** Extrait fourni **
▼

La veille d’un lundi saint, où Nouakchott était couvert d’un gros nuage comme un présage à l’éclipse d’Elimane Adama NGam, Chef de village Harlaw Bagodine.
Souvenez-vous ! J’allais dire souvenons-nous, car le souvenir est plein d’enseignements utiles. Dans ses replis, il y’a de quoi désaltérer l’élite de ceux qui viennent y boire.
Oui, je me souviens du grand frère Elimane Adama. Cher Grand Frère !
Si ce n’était pas que la promesse de la réunion est certaine. Si ce n’était pas là, le chemin que tous doivent parcourir et si ce n’était pas que les derniers d’entre nous, doivent rattraper les premiers. En vérité, je te pleurerai avec une affliction plus grande.
Comme disait le Prophète (Paix et Salut sur Lui), après la perte de son fils Ibrahim : « Ce n’est pas ceci que j’ai interdit. Ce sont là, les signes de tendresse et de pitié. Et celui qui ne ressent pas de pitié, il ne lui sera pas témoigné de pitié. L’œil pleure, le cœur souffre, et ce n’est pas offenser le Seigneur que de parler ainsi… »
Grand frère, tu me manques déjà ! Voilà deux mois que tu es partis et ton absence se fait déjà sentir, car tu étais pour moi plus qu’un frère, mais aussi un père de substitution, un fidèle ami, un compagnon infatigable, un guide éclairé et un sage conseiller.
Je n’ai pas oublié, car tu avais si tôt repris le flambeau paternel, pour accompagner la frêle existence d’un orphelin de 15 ans, dans les annales historiques des années 80.
Revisitons ensemble la vie de l’homme Elimane Adama ! Une vie riche et pleine d’enseignement. Une vie modeste pleine d’humilité. Une vie de rêve, chargée d’espérance.
Il est venu au monde à l’aube de 1953, fils d’Elhadj Boudy NGam et de Sokhna Mariam Aldiouma Bâ. Elimane fils d’Elimane, il a grandi sous le toit de la chefferie traditionnelle de Harlaw à Bagodine, pour en être le 11ème Elimane Chef intronisé, le 11 novembre 2017, jusqu’à sa mort le 3 décembre 2023.

▲

** Données fournies **
▼

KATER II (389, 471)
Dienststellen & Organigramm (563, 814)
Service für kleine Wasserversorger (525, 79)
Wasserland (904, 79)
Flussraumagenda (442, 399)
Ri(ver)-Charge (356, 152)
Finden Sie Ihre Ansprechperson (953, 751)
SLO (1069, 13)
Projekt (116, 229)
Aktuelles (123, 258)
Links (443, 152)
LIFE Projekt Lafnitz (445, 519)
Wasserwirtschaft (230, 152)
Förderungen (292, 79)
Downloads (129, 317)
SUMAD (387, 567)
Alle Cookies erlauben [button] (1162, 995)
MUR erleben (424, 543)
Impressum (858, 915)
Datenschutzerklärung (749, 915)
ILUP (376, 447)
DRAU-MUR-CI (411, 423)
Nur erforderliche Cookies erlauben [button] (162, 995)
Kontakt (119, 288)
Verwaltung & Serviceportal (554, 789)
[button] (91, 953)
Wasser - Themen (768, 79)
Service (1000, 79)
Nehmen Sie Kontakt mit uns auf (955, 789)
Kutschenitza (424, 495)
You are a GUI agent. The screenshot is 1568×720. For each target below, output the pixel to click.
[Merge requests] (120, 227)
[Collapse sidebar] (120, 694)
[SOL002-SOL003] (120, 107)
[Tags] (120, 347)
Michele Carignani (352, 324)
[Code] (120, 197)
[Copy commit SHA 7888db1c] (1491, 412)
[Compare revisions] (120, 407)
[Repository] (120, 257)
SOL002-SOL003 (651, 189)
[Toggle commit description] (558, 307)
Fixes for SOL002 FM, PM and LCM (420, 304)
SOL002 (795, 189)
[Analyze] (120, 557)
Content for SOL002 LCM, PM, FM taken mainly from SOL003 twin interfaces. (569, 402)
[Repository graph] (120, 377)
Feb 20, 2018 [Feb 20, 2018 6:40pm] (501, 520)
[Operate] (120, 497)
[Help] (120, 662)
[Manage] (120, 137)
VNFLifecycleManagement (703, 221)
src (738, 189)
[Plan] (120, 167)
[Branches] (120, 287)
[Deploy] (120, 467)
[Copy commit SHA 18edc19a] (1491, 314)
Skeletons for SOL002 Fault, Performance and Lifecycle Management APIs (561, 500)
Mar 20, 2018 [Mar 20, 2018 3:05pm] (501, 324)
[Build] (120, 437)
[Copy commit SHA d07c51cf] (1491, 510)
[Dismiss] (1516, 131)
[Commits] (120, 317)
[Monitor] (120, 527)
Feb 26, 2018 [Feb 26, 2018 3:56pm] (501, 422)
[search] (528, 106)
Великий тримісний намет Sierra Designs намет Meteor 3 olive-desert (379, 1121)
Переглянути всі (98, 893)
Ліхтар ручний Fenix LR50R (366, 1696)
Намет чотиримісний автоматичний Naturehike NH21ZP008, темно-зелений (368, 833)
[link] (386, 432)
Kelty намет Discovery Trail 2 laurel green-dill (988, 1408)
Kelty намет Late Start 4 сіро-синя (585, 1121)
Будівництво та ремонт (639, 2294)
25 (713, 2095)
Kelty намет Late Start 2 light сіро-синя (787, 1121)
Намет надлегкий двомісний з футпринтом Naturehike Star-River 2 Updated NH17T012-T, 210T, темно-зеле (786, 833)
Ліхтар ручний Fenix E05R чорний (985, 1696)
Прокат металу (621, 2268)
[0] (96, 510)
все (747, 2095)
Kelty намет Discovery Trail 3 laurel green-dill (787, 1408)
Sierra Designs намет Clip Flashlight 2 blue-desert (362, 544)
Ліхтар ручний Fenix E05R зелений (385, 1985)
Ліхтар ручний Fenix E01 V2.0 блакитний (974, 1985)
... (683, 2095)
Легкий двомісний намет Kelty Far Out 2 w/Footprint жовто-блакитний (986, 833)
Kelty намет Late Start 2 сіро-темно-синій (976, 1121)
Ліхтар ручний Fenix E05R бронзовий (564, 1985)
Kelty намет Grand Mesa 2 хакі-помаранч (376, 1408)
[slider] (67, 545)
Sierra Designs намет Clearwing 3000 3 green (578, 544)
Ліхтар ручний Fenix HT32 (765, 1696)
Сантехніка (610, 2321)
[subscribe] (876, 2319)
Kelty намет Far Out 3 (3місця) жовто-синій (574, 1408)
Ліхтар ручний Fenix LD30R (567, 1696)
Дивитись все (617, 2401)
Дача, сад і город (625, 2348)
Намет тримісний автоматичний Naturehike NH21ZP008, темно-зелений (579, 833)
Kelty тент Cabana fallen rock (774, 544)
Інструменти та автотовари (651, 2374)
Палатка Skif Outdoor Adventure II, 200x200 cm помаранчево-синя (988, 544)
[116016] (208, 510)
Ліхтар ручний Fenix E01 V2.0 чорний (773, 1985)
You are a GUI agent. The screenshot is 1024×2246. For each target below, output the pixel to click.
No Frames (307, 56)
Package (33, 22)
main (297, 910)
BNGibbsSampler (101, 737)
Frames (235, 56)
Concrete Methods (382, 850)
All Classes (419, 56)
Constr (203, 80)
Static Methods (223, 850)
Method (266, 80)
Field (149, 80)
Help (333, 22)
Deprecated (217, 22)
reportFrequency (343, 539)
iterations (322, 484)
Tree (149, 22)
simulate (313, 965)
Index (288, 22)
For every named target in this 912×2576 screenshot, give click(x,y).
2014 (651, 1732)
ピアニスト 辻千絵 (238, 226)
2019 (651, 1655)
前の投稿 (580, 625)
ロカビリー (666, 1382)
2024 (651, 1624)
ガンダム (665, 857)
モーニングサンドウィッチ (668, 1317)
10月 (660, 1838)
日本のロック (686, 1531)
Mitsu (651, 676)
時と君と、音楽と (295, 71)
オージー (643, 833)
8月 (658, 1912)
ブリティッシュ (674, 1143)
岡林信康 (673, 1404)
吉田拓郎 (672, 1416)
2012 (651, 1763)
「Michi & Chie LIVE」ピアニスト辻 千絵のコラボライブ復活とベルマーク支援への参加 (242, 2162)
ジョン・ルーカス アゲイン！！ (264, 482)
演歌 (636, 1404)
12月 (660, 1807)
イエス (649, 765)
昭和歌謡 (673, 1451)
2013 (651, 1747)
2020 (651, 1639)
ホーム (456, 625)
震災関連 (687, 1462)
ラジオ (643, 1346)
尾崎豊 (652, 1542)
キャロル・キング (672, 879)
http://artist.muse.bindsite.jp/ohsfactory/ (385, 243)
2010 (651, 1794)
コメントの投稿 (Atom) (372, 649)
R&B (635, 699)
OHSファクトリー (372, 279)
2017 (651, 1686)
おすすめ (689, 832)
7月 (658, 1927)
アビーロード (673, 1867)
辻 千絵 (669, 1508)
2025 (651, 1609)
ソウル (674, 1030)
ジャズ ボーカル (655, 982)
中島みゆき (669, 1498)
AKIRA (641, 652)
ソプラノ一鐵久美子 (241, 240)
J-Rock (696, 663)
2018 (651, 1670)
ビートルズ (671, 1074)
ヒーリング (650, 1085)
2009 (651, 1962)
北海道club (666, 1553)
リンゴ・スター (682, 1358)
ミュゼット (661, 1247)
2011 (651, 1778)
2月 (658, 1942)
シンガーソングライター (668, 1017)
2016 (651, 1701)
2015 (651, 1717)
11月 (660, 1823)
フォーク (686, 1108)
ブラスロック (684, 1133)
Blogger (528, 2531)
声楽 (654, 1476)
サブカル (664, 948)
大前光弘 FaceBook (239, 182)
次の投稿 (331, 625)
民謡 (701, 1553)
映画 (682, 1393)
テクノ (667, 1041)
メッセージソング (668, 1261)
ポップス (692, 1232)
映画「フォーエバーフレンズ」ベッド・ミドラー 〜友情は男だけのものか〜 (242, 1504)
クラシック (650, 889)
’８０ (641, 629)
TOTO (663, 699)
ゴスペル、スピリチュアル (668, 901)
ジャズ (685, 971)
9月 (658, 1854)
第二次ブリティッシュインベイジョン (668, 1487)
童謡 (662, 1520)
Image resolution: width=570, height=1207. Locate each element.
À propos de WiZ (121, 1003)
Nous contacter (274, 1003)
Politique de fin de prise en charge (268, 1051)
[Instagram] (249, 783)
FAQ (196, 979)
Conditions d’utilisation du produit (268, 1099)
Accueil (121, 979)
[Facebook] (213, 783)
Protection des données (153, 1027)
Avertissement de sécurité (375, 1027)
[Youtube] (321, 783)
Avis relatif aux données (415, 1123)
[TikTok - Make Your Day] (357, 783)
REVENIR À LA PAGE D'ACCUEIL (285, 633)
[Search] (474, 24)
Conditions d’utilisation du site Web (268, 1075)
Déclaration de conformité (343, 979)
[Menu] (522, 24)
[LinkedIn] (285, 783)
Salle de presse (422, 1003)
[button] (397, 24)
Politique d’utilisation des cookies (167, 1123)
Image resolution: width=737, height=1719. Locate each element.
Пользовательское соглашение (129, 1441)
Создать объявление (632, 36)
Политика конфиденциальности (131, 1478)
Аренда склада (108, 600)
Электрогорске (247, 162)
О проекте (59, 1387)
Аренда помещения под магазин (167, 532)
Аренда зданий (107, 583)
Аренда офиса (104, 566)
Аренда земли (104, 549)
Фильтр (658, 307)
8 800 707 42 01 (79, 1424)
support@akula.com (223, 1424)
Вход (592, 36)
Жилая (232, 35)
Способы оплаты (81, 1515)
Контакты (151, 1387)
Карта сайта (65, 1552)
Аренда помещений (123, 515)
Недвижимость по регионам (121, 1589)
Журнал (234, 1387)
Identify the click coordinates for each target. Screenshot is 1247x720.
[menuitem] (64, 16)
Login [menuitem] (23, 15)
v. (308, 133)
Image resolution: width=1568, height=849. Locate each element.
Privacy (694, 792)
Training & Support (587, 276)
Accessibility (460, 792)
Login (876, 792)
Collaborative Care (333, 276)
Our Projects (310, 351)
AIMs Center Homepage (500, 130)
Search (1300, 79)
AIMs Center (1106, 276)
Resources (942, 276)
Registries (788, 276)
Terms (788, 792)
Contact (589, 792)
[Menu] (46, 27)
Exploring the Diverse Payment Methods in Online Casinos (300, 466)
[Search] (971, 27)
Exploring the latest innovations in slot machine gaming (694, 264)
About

▲

** Consignes **
(1) Recopiez fidèlement le passage de l’hommage, de « Grand frère, tu » à « 3 décembre 2023. ».
(2) Pour chacune des affirmations suivantes, indiquez par oui ou par non si elle est conforme à l’hommage à Elimane Adama NGam, en citant textuellement les mots qui en décident : (a) Elimane Adama NGam est né en 1953 ; (b) il a été intronisé chef le 3 décembre 2023 ; (c) sa mère se nommait Sokhna Mariam Aldiouma Bâ.
(3) Rédigez la suite de l’hommage à Elimane Adama NGam, en reprenant après sa dernière phrase.

** Résultats **
(1)
Grand frère, tu me manques déjà ! Voilà deux mois que tu es partis et ton absence se fait déjà sentir, car tu étais pour moi plus qu’un frère, mais aussi un père de substitution, un fidèle ami, un compagnon infatigable, un guide éclairé et un sage conseiller.
Je n’ai pas oublié, car tu avais si tôt repris le flambeau paternel, pour accompagner la frêle existence d’un orphelin de 15 ans, dans les annales historiques des années 80.
Revisitons ensemble la vie de l’homme Elimane Adama ! Une vie riche et pleine d’enseignement. Une vie modeste pleine d’humilité. Une vie de rêve, chargée d’espérance.
Il est venu au monde à l’aube de 1953, fils d’Elhadj Boudy NGam et de Sokhna Mariam Aldiouma Bâ. Elimane fils d’Elimane, il a grandi sous le toit de la chefferie traditionnelle de Harlaw à Bagodine, pour en être le 11ème Elimane Chef intronisé, le 11 novembre 2017, jusqu’à sa mort le 3 décembre 2023.

(2)
(a) Oui : « Il est venu au monde à l’aube de 1953 ».
(b) Non : « intronisé, le 11 novembre 2017, jusqu’à sa mort le 3 décembre 2023 ».
(c) Oui : « fils d’Elhadj Boudy NGam et de Sokhna Mariam Aldiouma Bâ ».

(3)
Il perd sa mère, alors qu’il venait de fêter ses trois ans. Comme le disait en témoignage l’administrateur Satiqui Amadou Lamine Kane : « Elimane Adama NGam est né adulte, je ne l’ai jamais vu dans un éclat rire bouffon. Responsable et discret, pour exprimer sa joie, il souriait d’un sourire radieux et lumineux. Il forçait le respect et la constance, dans ses propos mesurés, son résonnement cohérant, ses analyses pertinentes, et son silence éloquent. Adama NGam est un élimane né, au sens profond et livresque du terme … »
Oui Satiqui a parfaitement raison, Elimane Adama était une force tranquille, un homme exemplaire, à tous égard, un homme digne de respect, de confiance et d’estime.
Après le décès de sa mère, il grandi sous l’ombre de sa tante maternelle Aissata Selly et de son père hôtelier. Comme tout jeune foutanquais, il a commencé par l’école coranique, avant de rentrer à l’école fondamentale de Bagodine, avec sa classe d’âge, de la 2ème promotion dans la bâtisse scolaire coloniale érigée en 1958.
Intelligent et serein, il n’a pas eu du mal, à franchir les paliers du cycle primaire, pour conquérir le collège de Boghé sur les berges de la rivière Djintou, entre les deux Boghé (Dow et Less). Loin de ses parents, et de son berceau Bagodine, le jeune collégien est resté égale à lui-même, dans sa moule d’un enfant bien éduqué, en marque de fabrique. On ne le dira jamais, les premiers éducateurs dans la société, sont les parents. Jadis dans le Fouta ancestral, nous étions tous, les enfants du village, où chaque adulte avait sa touche de responsabilité, pour forger l’esprit des jeunes bambins, dans le respect des traditions et les valeurs, qui régissent les relations humaines.
Deux ans passés à Boghé, il continue sur Nouakchott, pour le mythique lycée national, le haut lieu de l’éducation et vivier de la première pépinière des cadres de notre pays.
En 1969, il intègre l’ENA sur concours, pour suivre la filière diplomatique, qui l’ouvrira les portes de la présidence de son pays, dans le service protocole.
Le jeune diplomate très remarqué dans le cabinet du président Moktar Ould Daddah, fera partie de tous les voyages sous régionaux, africains et internationaux. Dans l’effervescence diplomatique, la Mauritanie est dans la dynamique de la géopolitique d’une Afrique indépendante, non alignée, en quête d’orientation et d’intégration. Il fait ses premiers pas dans la science des relations internationales, en participant à plusieurs conférences arabes, africaines et internationales, sous la bannière de l’OUA et de l’ONU.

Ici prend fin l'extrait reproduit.